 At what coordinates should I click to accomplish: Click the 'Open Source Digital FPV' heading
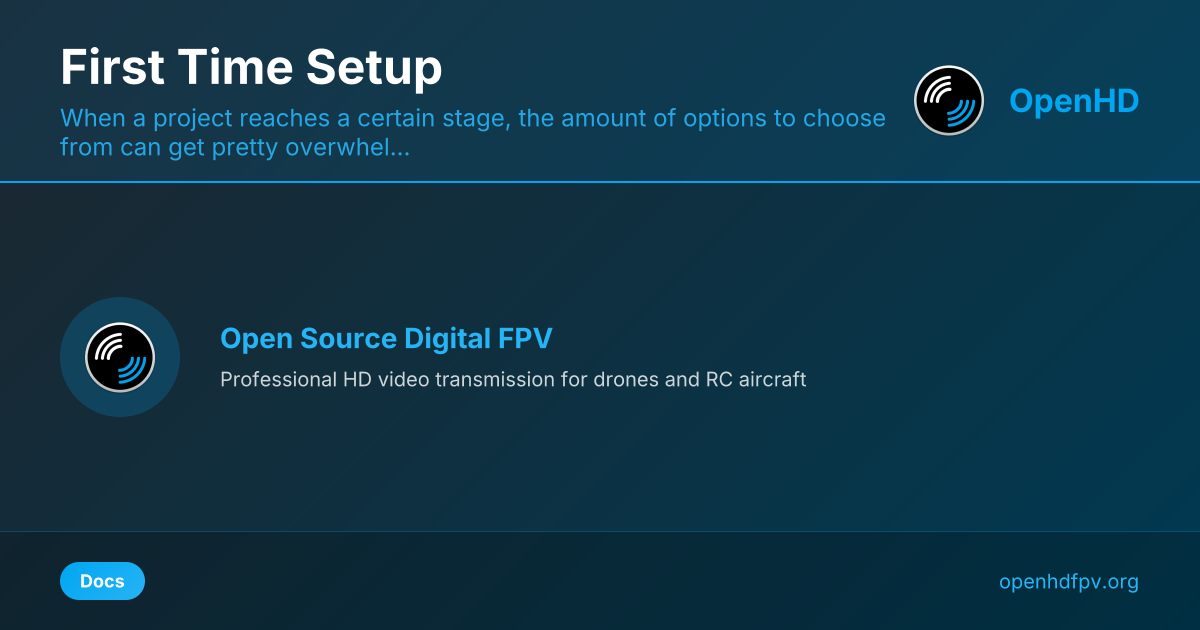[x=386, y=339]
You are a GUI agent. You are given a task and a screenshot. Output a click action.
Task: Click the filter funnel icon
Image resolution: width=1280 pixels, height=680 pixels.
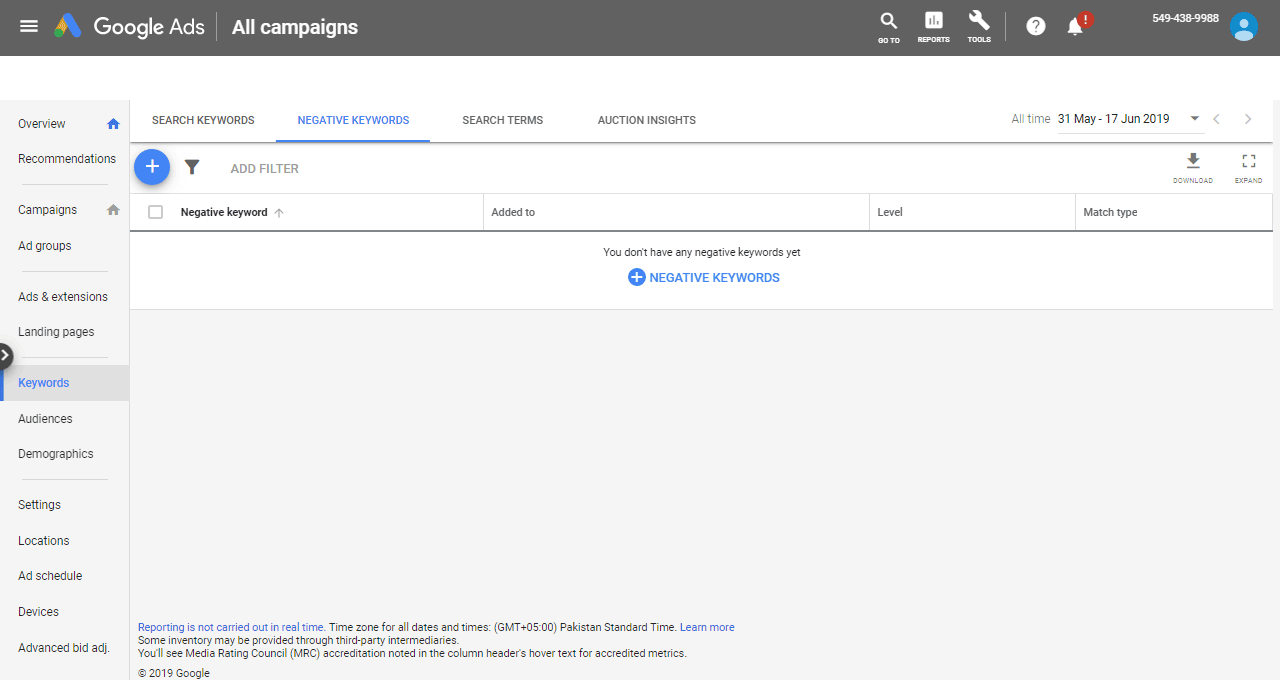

--

# WORK REQUIRED
Output the whole listing again, exactly, without its pictures.

# RESULT OF THE TASK
 At what coordinates should I click to accomplish: Click the 'Open Source Digital FPV' heading
[x=386, y=339]
You are a GUI agent. You are given a task and a screenshot. Output a click action.
Task: Click the filter funnel icon
Image resolution: width=1280 pixels, height=680 pixels.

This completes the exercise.